I assume they WOULD revoke if someone failed the eligibility requirements in Section 25.
But Section 40b defines eligibility to APPLY. I see that as a completely different animal.
EDIT: Actually, 40b doesn't define eligibility to apply. It simply directs the ISP to identify substantiallly similar states. 40c allows APPLICATIONS from residents of those states, and specifies the qualifications that must be met as being defined in Section 25 (which I pasted previously).

 
Yes, but the primary purpose of the substantially similar language is the mental health reporting aspect.  And regardless of whether it's listed explicitly or not, being in a substantially similar state is THE #1 eligibility requirement.
 
As for the ongoing eligibility requirement vs just an initial application requirement, I see it the same way as us and our FOID cards.  They have a day to day method of knowing if we for any reason become ineligible for our CCLs, just as they do with states that maintain up to date mental health status of their residents, where applicable.  If that ability to know if someone becomes ineligible due to mental health reasons goes away, they lose their ability to micro-manage everyone who has a CCL.
 
Don't get me wrong... I disagree with their methods of simply revoking non-resident CCLs.... but the concept of it, I have no problem with, as its essentially holding non-resident CCL holders to the same standards that we are held to with our FOID cards.
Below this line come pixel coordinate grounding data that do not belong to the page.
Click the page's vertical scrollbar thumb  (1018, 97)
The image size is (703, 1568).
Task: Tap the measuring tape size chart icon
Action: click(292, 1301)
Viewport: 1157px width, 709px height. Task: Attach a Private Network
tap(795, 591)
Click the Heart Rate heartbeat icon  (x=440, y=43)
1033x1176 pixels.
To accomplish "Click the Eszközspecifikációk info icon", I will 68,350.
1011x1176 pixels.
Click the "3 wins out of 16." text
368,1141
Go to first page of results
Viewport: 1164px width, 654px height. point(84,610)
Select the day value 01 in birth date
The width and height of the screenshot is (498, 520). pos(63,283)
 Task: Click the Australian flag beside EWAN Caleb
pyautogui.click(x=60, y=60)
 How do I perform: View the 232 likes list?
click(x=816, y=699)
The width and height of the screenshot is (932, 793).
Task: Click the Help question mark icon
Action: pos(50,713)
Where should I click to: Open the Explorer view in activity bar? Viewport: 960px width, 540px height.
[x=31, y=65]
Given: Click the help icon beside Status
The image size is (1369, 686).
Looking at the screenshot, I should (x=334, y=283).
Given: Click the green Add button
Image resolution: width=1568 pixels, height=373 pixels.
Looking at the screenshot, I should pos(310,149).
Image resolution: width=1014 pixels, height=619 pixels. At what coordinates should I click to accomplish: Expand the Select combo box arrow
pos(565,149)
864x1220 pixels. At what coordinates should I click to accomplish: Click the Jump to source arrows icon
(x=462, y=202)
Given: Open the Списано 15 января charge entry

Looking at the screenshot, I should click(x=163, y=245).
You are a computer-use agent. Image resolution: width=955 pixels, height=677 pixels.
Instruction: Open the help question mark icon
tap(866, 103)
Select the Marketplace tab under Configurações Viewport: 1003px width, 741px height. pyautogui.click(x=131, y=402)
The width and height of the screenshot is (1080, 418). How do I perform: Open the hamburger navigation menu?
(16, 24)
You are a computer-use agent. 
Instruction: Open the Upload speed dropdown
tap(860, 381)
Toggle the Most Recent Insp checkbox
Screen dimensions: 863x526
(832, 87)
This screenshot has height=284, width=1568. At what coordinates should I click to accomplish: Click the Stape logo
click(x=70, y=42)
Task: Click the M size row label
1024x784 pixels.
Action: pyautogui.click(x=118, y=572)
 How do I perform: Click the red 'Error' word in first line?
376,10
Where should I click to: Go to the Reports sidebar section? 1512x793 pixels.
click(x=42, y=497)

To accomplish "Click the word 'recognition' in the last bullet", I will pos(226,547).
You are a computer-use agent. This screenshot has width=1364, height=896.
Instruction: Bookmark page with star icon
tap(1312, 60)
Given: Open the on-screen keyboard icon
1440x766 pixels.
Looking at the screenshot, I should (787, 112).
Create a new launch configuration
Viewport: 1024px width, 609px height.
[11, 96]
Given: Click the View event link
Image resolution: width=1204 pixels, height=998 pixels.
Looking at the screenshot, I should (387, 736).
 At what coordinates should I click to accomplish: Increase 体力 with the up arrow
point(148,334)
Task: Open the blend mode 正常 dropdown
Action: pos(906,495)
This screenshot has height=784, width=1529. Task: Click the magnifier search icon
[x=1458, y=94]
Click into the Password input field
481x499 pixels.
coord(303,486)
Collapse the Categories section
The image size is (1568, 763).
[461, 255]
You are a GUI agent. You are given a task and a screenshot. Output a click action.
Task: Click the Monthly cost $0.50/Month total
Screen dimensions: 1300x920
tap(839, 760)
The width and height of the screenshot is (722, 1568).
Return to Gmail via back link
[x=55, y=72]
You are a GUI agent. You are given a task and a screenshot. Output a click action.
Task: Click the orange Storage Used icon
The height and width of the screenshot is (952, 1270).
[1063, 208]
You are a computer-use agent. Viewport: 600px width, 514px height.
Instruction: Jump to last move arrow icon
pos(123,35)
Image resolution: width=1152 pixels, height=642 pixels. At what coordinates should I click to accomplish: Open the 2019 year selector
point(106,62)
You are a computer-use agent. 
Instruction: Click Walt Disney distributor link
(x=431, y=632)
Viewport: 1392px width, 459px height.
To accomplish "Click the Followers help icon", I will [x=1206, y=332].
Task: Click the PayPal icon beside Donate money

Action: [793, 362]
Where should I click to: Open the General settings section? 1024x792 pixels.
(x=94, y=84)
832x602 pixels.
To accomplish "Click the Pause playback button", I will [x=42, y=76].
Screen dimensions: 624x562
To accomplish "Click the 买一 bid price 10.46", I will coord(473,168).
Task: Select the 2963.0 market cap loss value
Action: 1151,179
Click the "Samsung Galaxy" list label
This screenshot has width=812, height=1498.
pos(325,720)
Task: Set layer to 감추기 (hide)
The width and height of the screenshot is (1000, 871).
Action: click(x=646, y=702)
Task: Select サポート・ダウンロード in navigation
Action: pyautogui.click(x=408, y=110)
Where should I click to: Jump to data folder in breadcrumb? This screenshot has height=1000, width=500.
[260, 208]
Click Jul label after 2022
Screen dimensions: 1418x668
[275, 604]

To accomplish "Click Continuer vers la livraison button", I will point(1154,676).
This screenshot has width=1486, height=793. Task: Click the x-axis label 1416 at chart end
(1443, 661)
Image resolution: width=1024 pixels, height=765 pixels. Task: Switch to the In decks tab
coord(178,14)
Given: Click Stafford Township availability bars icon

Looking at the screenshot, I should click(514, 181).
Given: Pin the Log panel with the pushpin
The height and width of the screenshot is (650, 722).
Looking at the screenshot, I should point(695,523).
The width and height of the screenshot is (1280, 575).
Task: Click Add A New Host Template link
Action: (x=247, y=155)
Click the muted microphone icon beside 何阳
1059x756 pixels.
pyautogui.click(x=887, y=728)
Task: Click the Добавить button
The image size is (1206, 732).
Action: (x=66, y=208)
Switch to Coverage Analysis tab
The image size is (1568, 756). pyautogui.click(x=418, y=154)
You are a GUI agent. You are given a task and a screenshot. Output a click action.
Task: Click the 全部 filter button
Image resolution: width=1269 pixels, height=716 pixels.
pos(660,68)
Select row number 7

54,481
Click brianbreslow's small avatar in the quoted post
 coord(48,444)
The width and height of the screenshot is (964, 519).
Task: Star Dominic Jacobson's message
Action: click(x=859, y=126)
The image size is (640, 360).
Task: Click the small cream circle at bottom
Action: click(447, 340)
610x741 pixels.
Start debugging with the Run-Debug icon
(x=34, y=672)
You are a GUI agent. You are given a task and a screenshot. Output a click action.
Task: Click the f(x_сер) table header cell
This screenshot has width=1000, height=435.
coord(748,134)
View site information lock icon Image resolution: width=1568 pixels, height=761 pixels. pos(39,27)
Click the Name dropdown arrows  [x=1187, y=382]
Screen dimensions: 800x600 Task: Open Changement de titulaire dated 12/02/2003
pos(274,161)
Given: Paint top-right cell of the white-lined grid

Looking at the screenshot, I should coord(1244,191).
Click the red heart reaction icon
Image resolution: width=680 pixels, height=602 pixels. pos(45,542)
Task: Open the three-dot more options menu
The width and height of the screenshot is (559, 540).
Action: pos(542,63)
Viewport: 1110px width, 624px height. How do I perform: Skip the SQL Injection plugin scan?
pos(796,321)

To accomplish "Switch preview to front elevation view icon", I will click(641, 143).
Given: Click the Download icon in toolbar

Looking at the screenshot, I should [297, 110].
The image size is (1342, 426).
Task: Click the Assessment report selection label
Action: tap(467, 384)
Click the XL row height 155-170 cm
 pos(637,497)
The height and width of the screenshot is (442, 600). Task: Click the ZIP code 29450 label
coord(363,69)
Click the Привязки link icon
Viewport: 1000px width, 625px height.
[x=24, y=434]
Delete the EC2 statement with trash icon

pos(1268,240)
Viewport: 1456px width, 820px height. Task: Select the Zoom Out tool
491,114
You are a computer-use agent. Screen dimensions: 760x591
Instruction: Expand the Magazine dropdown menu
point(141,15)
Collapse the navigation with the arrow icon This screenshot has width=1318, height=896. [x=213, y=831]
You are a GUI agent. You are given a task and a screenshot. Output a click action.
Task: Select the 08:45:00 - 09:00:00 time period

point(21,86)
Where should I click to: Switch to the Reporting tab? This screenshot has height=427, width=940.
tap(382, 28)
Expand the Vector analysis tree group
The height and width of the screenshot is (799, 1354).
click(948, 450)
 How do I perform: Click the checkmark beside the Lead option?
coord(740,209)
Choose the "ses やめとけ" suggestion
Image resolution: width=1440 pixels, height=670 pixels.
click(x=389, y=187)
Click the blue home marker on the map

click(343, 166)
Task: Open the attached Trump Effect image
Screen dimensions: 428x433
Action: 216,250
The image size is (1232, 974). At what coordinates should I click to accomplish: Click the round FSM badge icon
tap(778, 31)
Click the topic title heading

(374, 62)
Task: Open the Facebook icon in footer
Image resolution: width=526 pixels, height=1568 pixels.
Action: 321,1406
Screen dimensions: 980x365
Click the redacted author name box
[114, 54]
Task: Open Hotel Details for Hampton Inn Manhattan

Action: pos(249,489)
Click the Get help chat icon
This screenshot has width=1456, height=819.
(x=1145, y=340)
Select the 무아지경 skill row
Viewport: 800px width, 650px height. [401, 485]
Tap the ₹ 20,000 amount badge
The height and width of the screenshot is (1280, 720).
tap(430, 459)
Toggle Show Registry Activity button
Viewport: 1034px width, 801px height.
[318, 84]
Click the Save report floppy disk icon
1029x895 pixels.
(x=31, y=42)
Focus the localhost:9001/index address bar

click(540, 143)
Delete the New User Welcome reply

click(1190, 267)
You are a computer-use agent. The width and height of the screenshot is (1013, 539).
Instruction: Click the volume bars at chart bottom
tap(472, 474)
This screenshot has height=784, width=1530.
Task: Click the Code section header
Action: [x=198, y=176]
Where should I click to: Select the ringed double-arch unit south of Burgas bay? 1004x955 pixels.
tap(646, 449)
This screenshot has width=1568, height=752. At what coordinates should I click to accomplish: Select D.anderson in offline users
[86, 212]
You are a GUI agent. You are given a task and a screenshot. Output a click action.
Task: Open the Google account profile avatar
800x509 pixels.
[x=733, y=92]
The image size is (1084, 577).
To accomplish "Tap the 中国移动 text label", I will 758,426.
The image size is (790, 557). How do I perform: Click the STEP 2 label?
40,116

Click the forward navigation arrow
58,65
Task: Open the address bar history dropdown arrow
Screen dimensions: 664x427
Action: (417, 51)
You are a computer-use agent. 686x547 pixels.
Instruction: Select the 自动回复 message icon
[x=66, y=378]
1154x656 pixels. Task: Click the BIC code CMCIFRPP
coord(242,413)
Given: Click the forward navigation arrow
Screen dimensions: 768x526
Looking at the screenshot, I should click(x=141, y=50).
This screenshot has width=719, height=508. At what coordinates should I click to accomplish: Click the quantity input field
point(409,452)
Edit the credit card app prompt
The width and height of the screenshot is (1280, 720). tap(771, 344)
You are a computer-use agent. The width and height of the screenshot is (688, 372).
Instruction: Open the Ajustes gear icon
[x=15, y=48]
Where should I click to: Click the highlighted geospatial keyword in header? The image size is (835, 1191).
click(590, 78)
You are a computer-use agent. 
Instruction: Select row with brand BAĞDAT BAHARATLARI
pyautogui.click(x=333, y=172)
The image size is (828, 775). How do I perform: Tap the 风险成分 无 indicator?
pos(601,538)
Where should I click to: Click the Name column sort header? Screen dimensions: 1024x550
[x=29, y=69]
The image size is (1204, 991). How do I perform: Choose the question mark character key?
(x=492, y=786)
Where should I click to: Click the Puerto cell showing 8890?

FOID card eligibility (which indirectly incorporates mental health requirements), DUIs, etc. are all listed in Section 25. Being from a substantially similar state is not. Furthermore, the statute does NOT require the ISP to conduct daily checks. That is an invention of the ISP.

If they had a way of setting up a camera in your house and watching you 24/7, but couldn't do this for nonresidents, would you object to nonresident licensing because it "isn't fair" that nonresidents don't have cameras installed in their homes? So the answer is to infringe upon everyone equally? IMHO that's a grade school "fairness" mentality.

RKBA is a right protected in the COTUS. We need to chip away at those infringements one at a time. I err toward the side of freedom--wherever it may lead us.

I can only imagine how you feel about a national reciprocity bill (in any form) allowing residents of other states to carry in New Jersey...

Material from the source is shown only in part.